:: TASK PROMPT ::
Match the string "sidebar" against each line below, and copy every line that matches.

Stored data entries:
_ _ _ _ _ _ _

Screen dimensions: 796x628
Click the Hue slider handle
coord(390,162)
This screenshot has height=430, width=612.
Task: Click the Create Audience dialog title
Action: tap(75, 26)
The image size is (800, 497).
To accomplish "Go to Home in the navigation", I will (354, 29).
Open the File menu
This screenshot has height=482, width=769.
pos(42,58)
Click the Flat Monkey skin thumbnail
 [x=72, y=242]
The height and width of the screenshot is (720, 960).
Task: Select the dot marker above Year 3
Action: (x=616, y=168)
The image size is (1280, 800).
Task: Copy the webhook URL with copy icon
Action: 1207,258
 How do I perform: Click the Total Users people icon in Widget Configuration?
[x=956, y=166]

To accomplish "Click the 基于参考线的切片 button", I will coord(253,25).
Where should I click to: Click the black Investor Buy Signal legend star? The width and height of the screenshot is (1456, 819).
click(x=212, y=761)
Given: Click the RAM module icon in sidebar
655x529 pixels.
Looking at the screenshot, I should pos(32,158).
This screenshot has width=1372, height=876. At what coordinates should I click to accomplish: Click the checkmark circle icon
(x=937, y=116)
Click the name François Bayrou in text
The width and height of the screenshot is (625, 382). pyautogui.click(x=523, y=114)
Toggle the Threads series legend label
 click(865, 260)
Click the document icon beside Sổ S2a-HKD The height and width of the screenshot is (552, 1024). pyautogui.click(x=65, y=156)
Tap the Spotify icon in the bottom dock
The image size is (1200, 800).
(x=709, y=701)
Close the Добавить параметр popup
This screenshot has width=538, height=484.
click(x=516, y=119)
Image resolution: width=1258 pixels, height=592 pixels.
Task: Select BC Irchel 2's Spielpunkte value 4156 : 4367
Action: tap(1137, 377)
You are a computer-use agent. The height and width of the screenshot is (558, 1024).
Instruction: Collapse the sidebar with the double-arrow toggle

_ _ _ _ _ _ _

:: SOLUTION TO THIS PROBLEM ::
Given: Click the RAM module icon in sidebar
Instruction: Collapse the sidebar with the double-arrow toggle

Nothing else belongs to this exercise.